Forgotten Voices of D-Day by Roderick Bailey
6 June 1944
is one of the most momentous days in history: the day Allied forces crossed the Channel and began fighting their way into Nazi-occupied Northwest Europe. Preceded by airborne units and covered by air and naval bombardment, the Normandy landings were the most ambitious combined airborne and amphibious assault ever attempted. Their success marked the beginning of the end for Nazi Germany.
Drawing on thousands of hours of eyewitness testimony recorded by the Imperial War Museum, Forgotten Voices of D-Day
tells the compelling story of this turning point in the Second World War in the words of those who were there. We hear from paratroopers and commandos, glider pilots and landing craft crewmen, airmen and naval personnel. We learn first-hand of what it was like as men waited to go in, as they neared the beaches and drop zones, as they landed and met the enemy.

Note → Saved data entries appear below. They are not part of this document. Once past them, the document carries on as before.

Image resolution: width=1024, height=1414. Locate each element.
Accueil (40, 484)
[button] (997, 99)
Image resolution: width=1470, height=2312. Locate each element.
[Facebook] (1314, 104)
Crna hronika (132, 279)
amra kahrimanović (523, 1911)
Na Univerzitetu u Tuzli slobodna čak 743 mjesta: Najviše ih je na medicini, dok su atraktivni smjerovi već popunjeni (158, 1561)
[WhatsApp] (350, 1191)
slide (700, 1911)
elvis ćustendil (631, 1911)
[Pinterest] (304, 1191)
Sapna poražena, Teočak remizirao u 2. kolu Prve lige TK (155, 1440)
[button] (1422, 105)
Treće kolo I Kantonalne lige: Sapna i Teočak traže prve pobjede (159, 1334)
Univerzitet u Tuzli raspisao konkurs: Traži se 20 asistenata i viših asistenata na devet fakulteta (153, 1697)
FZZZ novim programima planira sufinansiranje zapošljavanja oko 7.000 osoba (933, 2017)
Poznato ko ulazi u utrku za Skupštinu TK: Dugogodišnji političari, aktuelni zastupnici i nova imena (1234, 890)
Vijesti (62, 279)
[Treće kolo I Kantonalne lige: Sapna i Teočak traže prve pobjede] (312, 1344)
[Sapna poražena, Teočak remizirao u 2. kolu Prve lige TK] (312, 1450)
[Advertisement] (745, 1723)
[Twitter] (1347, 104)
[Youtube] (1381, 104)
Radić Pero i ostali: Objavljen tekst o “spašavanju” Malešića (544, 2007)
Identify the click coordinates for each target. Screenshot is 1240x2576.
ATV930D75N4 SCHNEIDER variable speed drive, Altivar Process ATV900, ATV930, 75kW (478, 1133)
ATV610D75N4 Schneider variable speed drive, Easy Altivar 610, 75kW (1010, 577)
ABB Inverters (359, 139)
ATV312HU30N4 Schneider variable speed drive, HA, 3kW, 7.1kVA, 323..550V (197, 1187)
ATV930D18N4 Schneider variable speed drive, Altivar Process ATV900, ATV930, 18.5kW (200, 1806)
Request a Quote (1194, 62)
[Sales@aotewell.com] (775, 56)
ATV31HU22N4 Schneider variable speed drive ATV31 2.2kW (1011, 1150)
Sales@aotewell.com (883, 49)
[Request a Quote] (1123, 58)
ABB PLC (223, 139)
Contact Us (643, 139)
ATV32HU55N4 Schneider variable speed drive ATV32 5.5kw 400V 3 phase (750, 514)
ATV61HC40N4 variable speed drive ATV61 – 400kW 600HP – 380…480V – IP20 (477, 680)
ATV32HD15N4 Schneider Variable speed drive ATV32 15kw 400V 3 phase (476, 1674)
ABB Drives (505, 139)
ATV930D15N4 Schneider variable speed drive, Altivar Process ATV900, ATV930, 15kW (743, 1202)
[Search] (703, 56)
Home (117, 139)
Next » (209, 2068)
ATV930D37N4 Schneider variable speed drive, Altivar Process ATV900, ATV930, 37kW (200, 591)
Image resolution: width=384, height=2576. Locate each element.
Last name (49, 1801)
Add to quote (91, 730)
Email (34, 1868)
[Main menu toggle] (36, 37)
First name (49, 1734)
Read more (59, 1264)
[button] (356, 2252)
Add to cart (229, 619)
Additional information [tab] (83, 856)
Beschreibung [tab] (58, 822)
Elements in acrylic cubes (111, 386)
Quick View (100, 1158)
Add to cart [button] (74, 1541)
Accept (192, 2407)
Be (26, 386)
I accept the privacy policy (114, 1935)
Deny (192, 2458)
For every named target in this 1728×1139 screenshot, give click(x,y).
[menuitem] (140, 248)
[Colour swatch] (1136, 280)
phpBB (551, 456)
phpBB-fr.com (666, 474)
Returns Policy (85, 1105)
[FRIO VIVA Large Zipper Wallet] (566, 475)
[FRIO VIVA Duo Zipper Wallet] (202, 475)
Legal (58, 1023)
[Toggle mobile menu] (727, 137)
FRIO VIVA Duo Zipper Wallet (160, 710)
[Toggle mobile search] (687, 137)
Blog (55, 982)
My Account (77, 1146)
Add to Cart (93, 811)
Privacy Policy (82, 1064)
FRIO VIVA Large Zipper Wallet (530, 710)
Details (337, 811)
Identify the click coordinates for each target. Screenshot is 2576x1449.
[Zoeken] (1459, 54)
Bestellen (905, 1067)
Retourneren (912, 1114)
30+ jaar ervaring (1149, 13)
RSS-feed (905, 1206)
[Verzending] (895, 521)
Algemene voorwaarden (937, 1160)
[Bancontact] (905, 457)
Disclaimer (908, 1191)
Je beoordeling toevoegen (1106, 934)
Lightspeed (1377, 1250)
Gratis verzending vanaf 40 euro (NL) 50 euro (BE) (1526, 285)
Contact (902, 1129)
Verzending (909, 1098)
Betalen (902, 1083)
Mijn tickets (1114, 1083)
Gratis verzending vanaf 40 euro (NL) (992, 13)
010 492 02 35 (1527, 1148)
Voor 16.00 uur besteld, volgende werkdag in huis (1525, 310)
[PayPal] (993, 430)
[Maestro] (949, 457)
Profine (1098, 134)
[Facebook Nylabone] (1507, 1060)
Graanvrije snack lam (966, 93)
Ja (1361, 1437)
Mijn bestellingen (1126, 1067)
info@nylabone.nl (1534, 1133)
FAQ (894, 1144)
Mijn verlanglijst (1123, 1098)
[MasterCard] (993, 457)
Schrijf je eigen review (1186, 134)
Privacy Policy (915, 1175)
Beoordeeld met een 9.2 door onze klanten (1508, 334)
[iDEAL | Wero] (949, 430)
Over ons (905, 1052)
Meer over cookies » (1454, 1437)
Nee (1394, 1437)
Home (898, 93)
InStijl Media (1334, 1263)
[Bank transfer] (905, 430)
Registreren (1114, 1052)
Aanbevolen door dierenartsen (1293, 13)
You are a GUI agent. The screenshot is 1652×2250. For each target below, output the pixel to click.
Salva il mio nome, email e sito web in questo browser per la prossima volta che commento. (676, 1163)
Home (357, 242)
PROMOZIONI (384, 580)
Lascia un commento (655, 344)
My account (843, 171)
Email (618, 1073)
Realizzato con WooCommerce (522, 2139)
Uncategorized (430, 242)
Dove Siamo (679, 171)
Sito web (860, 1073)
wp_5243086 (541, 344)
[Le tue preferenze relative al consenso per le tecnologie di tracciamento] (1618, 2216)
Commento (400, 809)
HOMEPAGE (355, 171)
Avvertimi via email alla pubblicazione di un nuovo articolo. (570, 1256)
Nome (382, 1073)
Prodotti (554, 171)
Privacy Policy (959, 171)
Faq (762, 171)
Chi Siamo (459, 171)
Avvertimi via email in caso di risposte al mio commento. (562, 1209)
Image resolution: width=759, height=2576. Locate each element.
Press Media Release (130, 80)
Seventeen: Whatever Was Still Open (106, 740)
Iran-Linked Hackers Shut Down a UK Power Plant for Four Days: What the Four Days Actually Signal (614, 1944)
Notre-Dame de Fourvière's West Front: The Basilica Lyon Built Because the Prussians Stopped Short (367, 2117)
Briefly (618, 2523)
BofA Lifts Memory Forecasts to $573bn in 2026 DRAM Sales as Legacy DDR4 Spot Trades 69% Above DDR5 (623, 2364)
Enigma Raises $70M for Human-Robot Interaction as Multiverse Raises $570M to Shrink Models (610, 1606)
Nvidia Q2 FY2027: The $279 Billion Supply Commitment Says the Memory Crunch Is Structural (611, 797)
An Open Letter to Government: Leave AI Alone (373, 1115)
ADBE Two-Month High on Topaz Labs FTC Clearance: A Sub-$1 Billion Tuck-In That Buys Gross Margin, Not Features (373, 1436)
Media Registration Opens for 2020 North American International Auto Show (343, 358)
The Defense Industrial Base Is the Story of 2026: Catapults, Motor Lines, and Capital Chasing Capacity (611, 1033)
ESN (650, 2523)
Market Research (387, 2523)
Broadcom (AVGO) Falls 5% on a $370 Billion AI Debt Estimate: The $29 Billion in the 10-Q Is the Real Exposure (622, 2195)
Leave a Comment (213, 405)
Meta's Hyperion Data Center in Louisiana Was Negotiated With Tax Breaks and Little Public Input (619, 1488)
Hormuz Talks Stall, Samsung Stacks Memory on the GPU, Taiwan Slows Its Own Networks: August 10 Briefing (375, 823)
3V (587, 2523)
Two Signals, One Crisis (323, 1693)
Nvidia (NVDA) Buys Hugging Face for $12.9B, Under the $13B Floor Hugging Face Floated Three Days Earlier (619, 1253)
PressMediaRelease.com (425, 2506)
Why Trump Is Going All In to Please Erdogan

Accounts range from memories of the daring capture of ‘Pegasus’ bridge by British glider-bourn troops to recollections of brutal fighting as the assault forces stormed the beaches. Shedding fresh light too on the American contribution, they include the memories of British personnel caught up in the terrible events at Omaha Beach where United States forces suffered over 2,000 casualties.
Featuring a mass of previously unpublished material, Forgotten Voices of D-Day
is a powerful and important new record of a defining moment in modern history.